As this example uses elasticsearch, the elasticsearch jar will need to be added to the classpath. If you are using elasticsearch in your own project, you will also need to add it as a dependency in your pom.xml. For an example see the brooklyn-examples/hadoop-and-whirr/pom.xml

% export BROOKLYN_CLASSPATH=~/.m2/repository/org/apache/whirr/whirr-elasticsearch/0.8.1/whirr-elasticsearch-0.8.1.jar:$BROOKLYN_CLASSPATH

This can be launched by running:

% ${BROOKLYN_HOME}/bin/brooklyn launch --app brooklyn.extras.whirr.WhirrExample --stopOnKeyPress --location aws-ec2:eu-west-1

In the provided example this will deploy to AWS.

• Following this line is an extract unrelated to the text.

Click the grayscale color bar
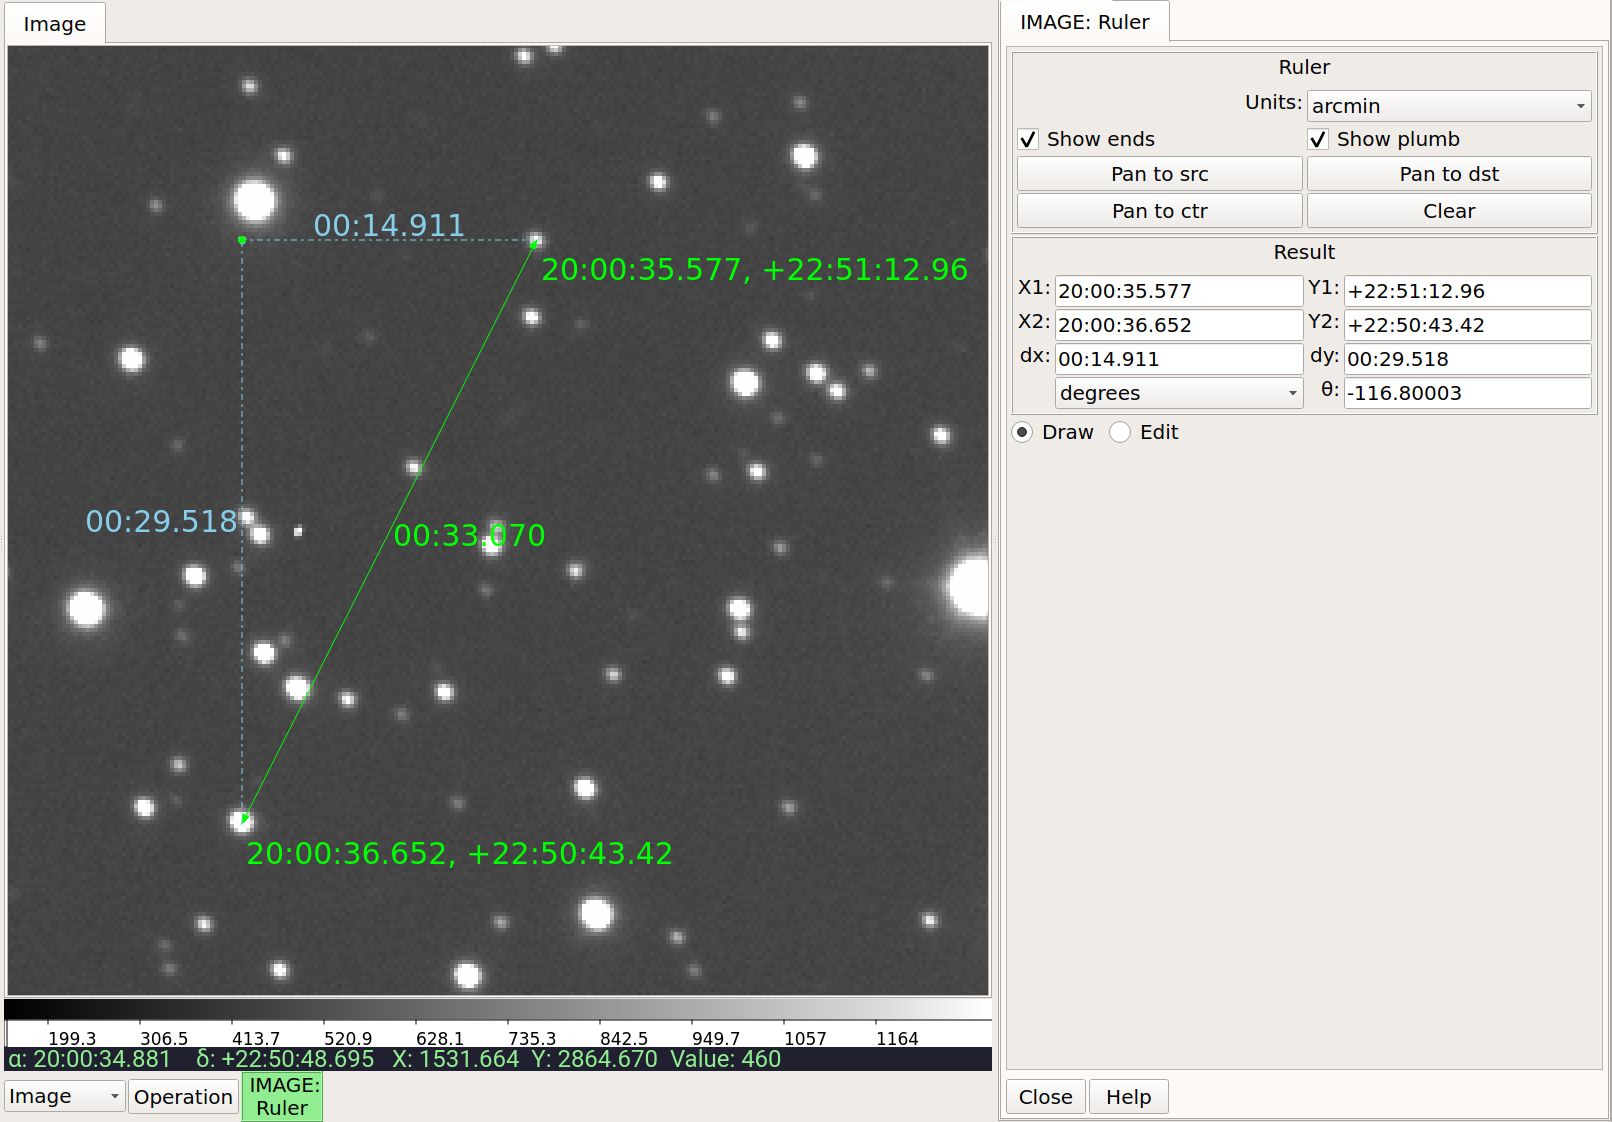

If you would like to deploy to localhost, you can do this by running the same command and replacing aws-ec2:eu-west-1 with localhost. However, please note that currently there are some limitations when deploying to localhost:

You can not deploy more than one server (noop doesn't count in the above case).
This has only been tested on Ubuntu 10.04 and might cause problems on other operating systems.
Your user will need to be configured for passwordless ssh and passwordless sudo on localhost.

Feel free to experiment with the instance template parameter, trying out other recipes from Whirr.

With this mechanism, you can roll out Whirr-supported systems, ranging from Cassandra to Voldemort, including integrating Chef and Puppet scripts you may wish to use. The Whirr state is loaded into Brooklyn, as well as saved to disk in the usual Whirr way. This means it is available for programmatic extensions (as is used for Hadoop), including defining sensors and effectors and applying policy: stop is available, with resize expected soon (making it easy -- or at least much easier -- to write custom elasticity policies).

Integrating with Other Entities

The real interest of Brooklyn working with Whirr, of course, is to combine systems such as Hadoop with your custom applications which use these systems. One example, combining the Global Web Fabric example with the Whirr Hadoop entity, is included in this example project. A Hadoop-based chatroom web app, performing map-reduce (and a few necessary contortions to work with private subnets) is in WebFabricWithHadoopExample.